Task input >>

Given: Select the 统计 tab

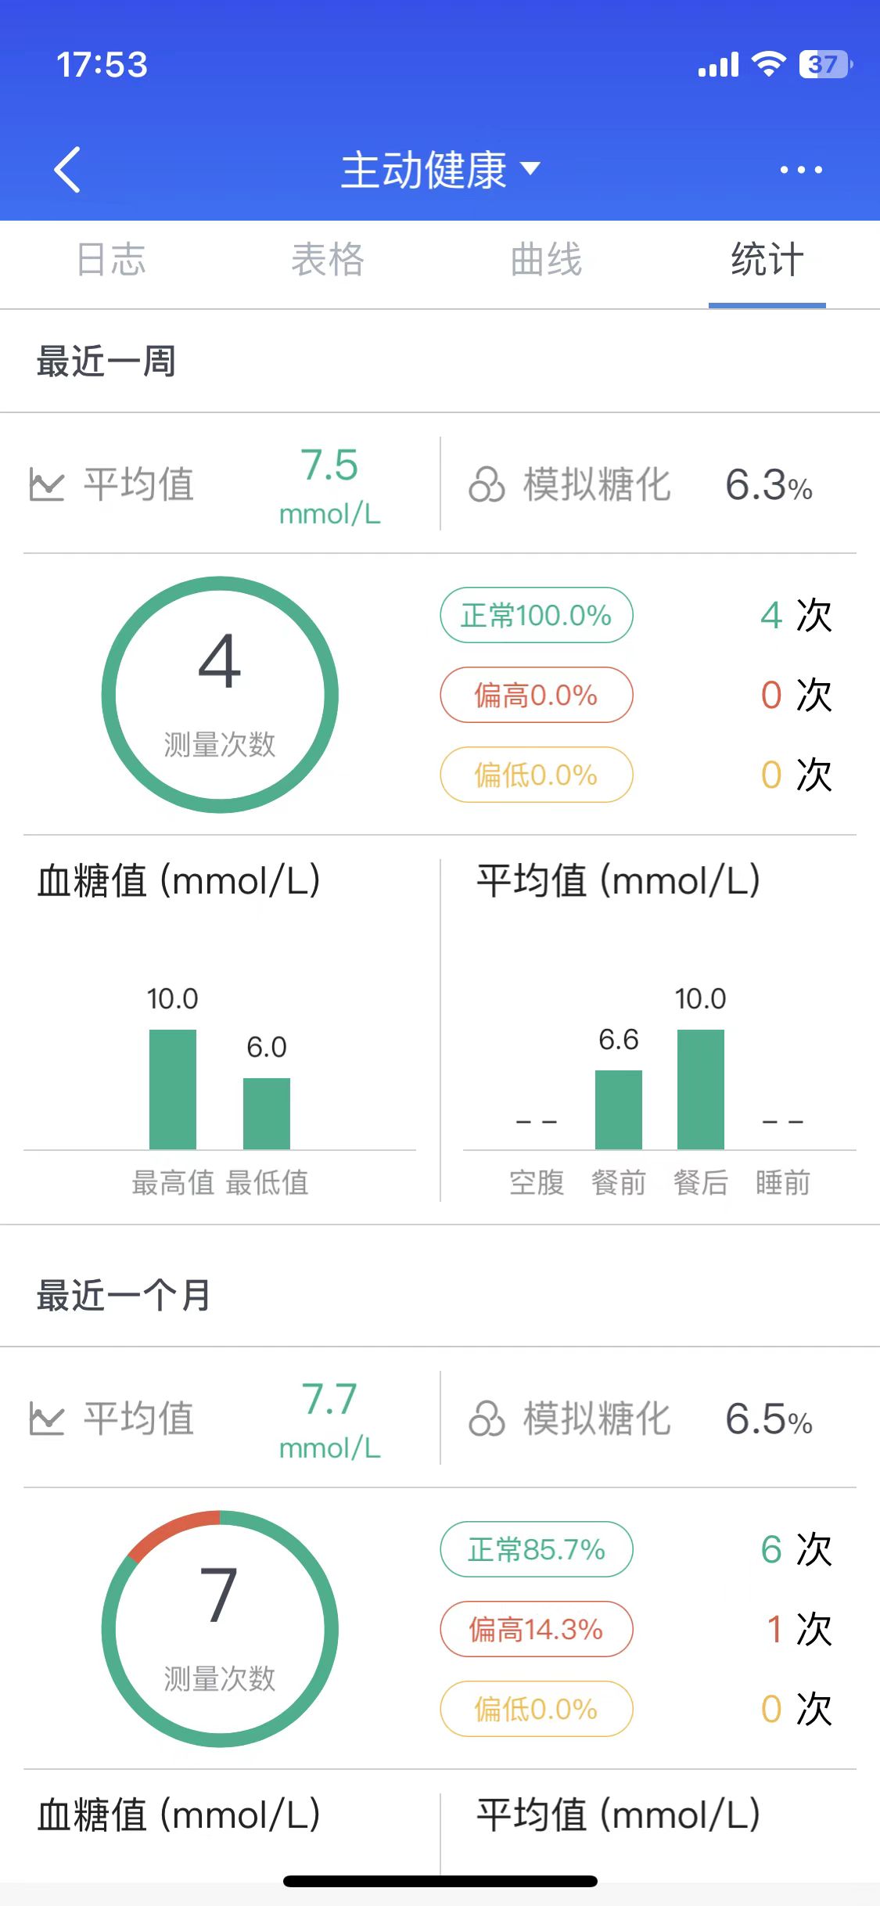Looking at the screenshot, I should (x=767, y=260).
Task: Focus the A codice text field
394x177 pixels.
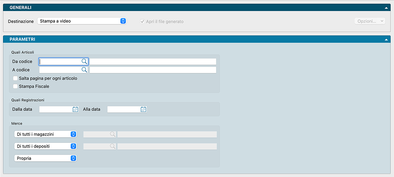Action: pos(60,70)
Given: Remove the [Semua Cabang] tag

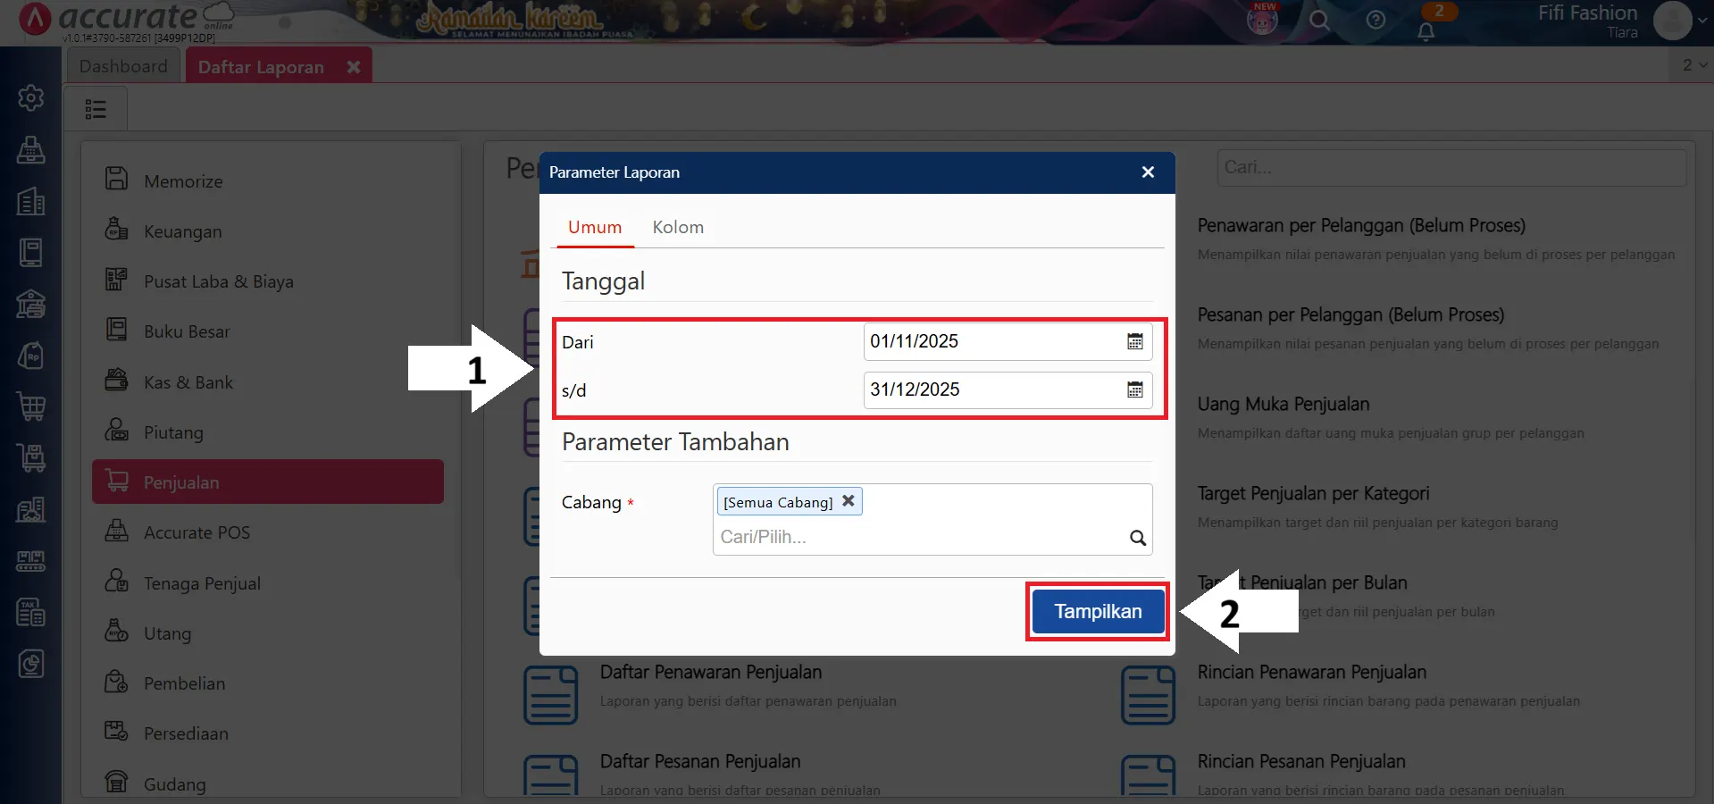Looking at the screenshot, I should click(x=849, y=501).
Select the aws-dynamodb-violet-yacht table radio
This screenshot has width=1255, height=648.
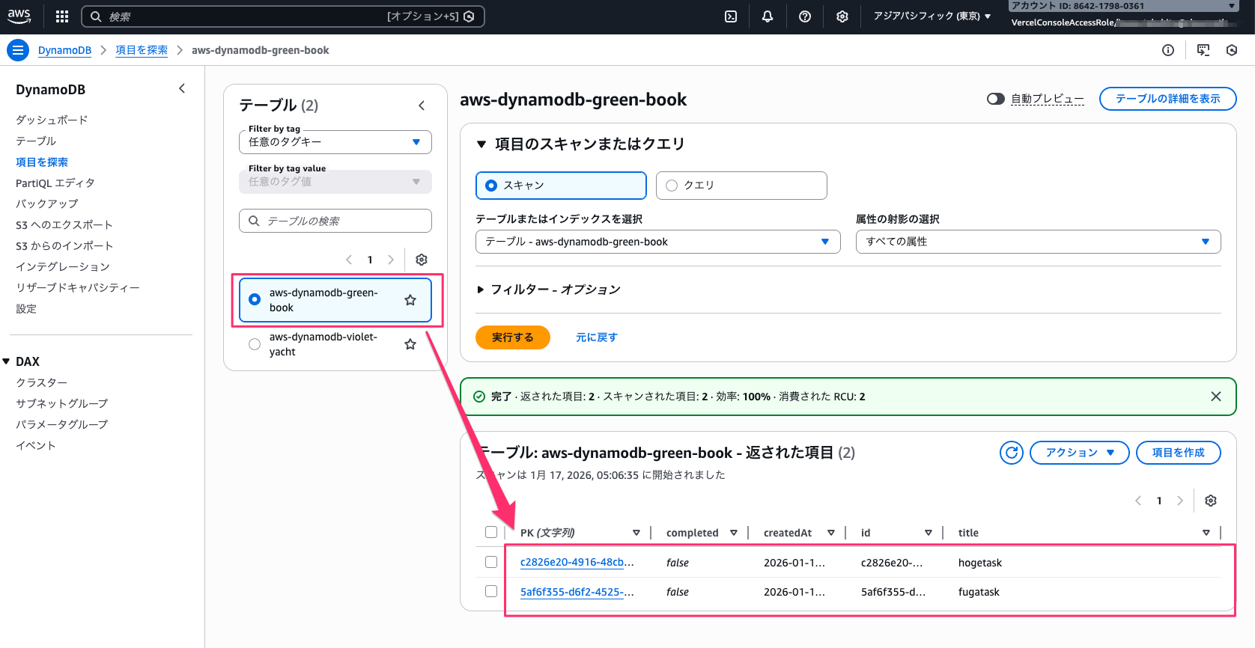click(x=255, y=344)

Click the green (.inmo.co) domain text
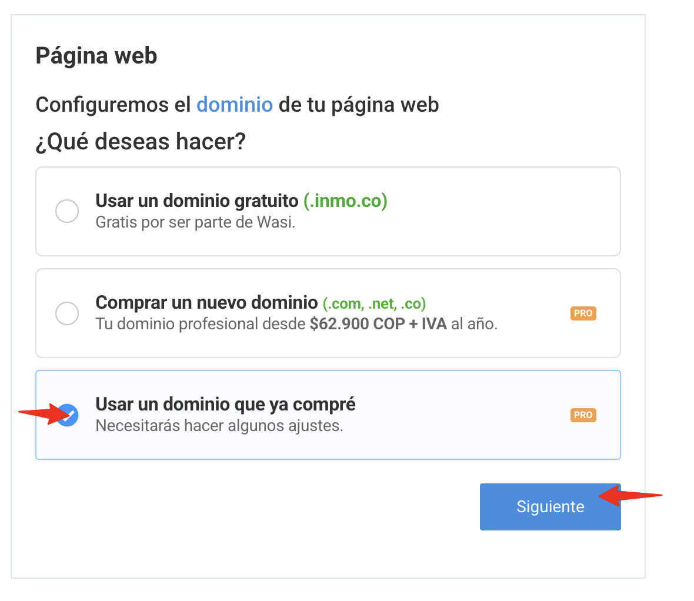point(345,201)
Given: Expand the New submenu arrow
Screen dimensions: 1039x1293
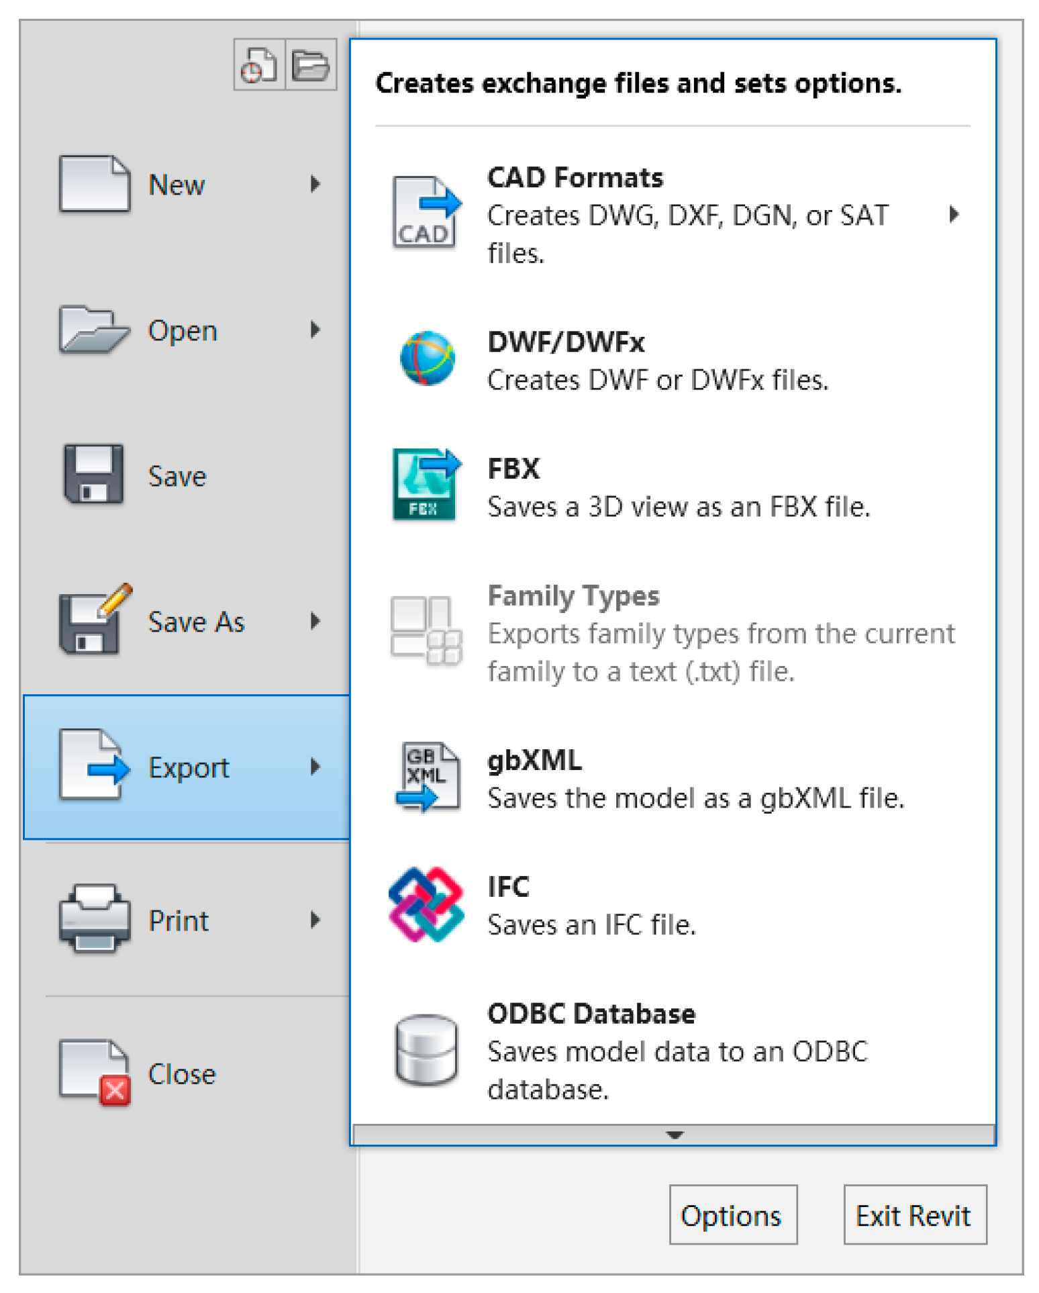Looking at the screenshot, I should [x=315, y=184].
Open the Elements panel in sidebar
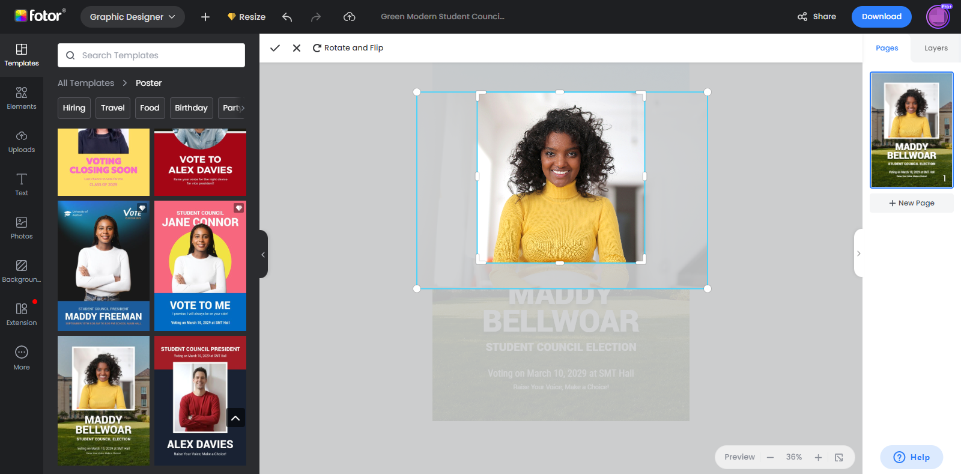Viewport: 961px width, 474px height. coord(22,97)
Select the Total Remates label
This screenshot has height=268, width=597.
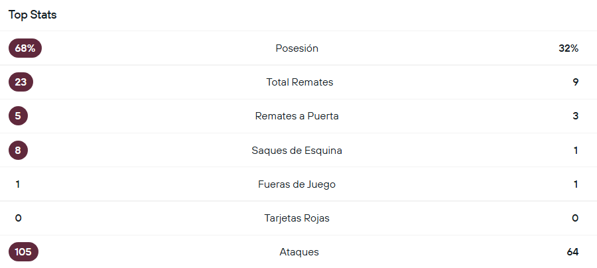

Directions for this task >> Please set down exactly the lines from the one holding "Select the aws-dynamodb-violet-yacht" through the last line of the entries, both ends included, and skip pictures.

Task result >>
Select the aws-dynamodb-violet-yacht table radio
This screenshot has width=1255, height=648.
click(x=255, y=344)

Click the green (.inmo.co) domain text
point(345,201)
Given: Expand the New submenu arrow
Screen dimensions: 1039x1293
Looking at the screenshot, I should [x=315, y=184].
Open the Elements panel in sidebar
Viewport: 961px width, 474px height. coord(22,97)
Select the Total Remates label
This screenshot has height=268, width=597.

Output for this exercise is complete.